WHAT IS REQUIRED: Reproduce the entries verbatim, from the line containing "The width and height of the screenshot is (757, 541)." to the line containing "Looking at the screenshot, I should click(16, 9).", including both of those lines.

RECORD EXTRACTS:
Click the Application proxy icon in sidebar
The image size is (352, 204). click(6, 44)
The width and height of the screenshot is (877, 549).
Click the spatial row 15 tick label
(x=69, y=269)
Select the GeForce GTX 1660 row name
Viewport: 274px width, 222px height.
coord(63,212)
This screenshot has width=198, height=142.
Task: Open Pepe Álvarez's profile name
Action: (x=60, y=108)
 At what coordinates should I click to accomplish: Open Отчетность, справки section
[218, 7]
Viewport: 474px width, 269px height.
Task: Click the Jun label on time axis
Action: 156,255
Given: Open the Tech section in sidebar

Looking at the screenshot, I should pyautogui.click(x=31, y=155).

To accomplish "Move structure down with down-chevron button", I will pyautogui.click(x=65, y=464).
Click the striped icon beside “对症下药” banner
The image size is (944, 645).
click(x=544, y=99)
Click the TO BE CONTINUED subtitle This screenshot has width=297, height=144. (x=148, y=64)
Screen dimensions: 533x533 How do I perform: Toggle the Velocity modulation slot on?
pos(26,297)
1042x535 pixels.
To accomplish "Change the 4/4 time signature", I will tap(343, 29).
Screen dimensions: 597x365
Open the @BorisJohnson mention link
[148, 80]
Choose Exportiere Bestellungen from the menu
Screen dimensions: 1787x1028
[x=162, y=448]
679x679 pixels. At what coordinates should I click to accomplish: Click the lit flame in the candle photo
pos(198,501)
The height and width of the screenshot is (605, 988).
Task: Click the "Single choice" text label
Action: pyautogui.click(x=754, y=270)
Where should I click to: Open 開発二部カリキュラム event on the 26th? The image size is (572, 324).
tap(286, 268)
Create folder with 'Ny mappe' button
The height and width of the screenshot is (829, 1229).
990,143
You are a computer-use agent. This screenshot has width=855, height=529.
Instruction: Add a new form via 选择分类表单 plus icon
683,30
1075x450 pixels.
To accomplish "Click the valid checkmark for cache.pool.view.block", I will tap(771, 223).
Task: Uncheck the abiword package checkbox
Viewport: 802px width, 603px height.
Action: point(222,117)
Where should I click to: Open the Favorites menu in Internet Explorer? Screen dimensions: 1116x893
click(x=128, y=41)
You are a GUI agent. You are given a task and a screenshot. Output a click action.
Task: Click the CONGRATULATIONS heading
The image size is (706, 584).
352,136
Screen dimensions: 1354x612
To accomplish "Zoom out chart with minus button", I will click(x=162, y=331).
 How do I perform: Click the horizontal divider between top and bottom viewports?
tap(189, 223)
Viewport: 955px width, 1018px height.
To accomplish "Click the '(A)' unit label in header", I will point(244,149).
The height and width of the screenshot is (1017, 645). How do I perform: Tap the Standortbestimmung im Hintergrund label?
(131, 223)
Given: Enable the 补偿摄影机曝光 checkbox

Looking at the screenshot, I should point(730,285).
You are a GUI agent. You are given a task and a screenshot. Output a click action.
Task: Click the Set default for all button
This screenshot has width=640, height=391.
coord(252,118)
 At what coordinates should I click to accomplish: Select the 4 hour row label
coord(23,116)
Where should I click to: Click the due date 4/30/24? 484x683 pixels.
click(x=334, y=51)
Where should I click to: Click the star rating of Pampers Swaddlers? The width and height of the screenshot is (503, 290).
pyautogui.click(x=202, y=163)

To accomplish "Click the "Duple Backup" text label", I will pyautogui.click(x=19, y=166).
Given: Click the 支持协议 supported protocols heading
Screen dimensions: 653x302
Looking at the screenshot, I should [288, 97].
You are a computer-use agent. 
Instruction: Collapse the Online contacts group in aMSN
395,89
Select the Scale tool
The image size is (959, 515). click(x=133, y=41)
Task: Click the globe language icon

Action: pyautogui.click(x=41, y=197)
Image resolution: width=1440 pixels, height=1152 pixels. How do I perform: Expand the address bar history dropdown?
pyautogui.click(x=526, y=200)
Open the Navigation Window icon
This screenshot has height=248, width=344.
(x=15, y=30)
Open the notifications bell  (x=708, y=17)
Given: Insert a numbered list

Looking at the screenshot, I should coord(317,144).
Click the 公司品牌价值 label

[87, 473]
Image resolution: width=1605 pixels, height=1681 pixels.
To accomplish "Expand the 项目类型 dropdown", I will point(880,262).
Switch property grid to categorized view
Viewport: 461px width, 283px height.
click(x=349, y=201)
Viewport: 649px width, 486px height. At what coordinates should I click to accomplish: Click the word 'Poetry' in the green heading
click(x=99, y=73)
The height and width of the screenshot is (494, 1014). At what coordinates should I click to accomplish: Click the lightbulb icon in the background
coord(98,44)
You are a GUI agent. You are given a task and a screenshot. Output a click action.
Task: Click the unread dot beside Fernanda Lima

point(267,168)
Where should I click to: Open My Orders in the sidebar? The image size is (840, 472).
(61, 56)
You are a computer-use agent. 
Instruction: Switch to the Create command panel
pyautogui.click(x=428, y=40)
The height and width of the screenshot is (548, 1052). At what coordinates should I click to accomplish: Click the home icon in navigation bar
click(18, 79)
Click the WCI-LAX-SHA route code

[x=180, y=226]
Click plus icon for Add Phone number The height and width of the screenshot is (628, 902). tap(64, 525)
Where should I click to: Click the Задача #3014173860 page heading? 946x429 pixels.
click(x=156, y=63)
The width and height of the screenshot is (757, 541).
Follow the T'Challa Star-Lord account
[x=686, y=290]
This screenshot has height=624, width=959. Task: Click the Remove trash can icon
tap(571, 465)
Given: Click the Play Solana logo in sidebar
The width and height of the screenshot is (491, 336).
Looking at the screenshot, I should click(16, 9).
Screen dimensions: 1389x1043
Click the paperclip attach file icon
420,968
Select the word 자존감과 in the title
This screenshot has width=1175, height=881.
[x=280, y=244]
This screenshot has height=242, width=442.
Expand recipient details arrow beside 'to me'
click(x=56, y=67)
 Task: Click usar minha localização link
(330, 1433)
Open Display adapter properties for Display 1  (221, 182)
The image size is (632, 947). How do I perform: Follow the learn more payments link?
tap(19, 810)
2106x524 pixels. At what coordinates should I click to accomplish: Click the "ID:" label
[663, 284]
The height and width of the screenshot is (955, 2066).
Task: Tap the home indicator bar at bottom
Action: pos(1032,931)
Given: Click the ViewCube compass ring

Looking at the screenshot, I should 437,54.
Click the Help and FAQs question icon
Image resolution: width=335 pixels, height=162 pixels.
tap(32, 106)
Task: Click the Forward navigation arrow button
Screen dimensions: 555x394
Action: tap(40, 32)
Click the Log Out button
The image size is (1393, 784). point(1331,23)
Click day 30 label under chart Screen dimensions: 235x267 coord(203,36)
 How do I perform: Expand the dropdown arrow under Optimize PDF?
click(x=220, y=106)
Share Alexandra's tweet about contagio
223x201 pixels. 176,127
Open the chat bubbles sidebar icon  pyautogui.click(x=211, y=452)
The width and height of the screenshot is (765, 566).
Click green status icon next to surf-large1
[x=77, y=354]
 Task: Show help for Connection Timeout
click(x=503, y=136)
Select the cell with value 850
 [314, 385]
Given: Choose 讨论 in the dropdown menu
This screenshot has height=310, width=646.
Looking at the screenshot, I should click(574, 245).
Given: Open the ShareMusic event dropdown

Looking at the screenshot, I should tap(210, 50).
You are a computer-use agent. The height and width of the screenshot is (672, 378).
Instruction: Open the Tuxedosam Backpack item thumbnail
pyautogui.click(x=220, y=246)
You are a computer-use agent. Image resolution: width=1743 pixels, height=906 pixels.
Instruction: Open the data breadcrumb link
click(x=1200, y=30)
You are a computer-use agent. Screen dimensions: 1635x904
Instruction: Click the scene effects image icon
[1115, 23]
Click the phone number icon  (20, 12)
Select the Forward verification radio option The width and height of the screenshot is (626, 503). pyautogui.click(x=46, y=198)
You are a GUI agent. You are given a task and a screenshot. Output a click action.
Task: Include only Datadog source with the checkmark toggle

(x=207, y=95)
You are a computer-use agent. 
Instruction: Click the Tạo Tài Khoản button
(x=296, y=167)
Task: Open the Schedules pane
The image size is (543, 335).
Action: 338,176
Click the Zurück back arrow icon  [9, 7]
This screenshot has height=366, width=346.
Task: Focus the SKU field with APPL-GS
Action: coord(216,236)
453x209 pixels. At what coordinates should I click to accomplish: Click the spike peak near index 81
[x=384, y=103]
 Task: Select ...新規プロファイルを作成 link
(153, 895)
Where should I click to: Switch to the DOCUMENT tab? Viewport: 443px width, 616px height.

EXERCISE RESULT:
The width and height of the screenshot is (757, 541).
Follow the T'Challa Star-Lord account
[x=686, y=290]
This screenshot has height=624, width=959. Task: Click the Remove trash can icon
tap(571, 465)
Given: Click the Play Solana logo in sidebar
The width and height of the screenshot is (491, 336).
Looking at the screenshot, I should click(16, 9).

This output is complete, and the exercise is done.